Welcome to the Master Go course, great to have you here.
Whatever reason you had for choosing to learn Go, it certainly was the right decision. Go is a fantastic programming language, and this course enables you to explore the full potential of this language.
Let me give you a quick overview of this course.
This course is divided into five sections that build upon each other, and I recommend working through this course in a linear fashion in order to take the most out of it.
The first section is about installing and setting up Go, up to the point where we run our first small “Hello World” application.
Section 2 introduces basic language concepts, from variables to control structures to functions and error handling. In this section, you get a first glimpse of Go’s simple and intuitive syntax that is really free of any “magic” and thus makes it really easy to read Go code. By the end of this section, you should already be able to write simple command-line applications in Go.
Section 3 takes a closer look at the complex data types in Go, like slices, maps, structs, and interfaces.
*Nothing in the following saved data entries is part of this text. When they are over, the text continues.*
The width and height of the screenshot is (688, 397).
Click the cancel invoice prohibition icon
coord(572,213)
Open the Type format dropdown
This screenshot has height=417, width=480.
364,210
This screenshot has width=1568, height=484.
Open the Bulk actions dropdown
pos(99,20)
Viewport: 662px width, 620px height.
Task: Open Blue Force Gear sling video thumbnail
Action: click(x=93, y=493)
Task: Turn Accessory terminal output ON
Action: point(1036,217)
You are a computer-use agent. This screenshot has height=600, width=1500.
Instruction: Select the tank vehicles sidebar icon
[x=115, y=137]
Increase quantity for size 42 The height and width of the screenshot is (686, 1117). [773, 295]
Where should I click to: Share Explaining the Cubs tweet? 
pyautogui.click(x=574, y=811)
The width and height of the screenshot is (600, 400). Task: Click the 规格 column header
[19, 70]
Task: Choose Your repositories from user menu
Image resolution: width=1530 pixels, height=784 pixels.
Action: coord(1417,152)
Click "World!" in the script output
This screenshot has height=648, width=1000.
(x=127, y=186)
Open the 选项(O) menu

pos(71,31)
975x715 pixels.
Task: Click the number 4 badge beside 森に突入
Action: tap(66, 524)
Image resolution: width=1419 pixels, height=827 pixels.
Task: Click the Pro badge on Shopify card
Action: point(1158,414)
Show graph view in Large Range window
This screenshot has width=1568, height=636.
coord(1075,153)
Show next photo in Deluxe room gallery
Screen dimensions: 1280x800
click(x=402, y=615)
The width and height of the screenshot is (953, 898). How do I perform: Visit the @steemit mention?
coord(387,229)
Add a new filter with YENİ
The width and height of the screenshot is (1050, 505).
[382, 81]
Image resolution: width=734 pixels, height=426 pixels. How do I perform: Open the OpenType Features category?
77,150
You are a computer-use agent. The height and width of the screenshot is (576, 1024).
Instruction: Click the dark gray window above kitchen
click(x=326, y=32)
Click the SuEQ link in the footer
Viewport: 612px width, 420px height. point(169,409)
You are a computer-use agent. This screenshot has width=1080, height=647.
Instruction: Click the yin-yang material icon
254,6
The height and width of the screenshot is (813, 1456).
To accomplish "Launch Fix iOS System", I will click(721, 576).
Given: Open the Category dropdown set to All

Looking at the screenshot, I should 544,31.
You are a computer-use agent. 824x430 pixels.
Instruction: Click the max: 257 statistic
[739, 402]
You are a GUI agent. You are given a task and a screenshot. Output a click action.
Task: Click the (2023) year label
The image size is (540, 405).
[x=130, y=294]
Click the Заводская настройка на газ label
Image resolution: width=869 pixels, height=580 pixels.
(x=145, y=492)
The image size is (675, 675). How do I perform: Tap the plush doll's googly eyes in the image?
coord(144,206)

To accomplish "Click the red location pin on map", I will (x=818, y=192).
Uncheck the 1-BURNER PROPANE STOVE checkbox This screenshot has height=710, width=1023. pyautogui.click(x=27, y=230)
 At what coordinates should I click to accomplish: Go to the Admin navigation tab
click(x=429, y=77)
All of these contribute to the expressiveness of Go that enables you to turn your ideas into clear code without much boilerplate coding. Powerful data types, however, also have the potential of being used in a wrong way, so we are keeping an eye on pitfalls and anti-patterns that might occur and we will learn how to avoid these.
In Section 4 we examine the way Go helps you managing projects. We will see how to organize code into packages, how the Go toolchain works, how to use Go’s built-in unit testing, and how to create API documentation right from the source code. Go’s comprehensive set of command-line tools is indeed another feature that Go is known for. Whether compiling, downloading libraries, auto-formatting source code, running unit tests and benchmarks, or managing code dependencies, the Go tools are so easy to use that many Go programmers favor using a code editor and a shell over a full-blown IDE.
The last section covers advanced topics, like Go’s support of concurrency, reflection and more. Go’s concurrency support is another feature Go is famous for. The so-called goroutines allow to run parts of the code independently from the rest of the application, and channels allow to pass values between goroutines without having to worry about shared memory access.
Watching, listening, and reading, however, is only one part. They say that students who do best are those who are curious and engaged, and how can you better engage than by constantly testing and deepening what you have learned. Here is how this course helps you doing this:
So watch, listen, and read to gain knowledge; then exercise and discuss questions to turn that knowledge into skills. And if you keep up with this, then by the end of this course you’ll be able to approach your first larger project with confidence.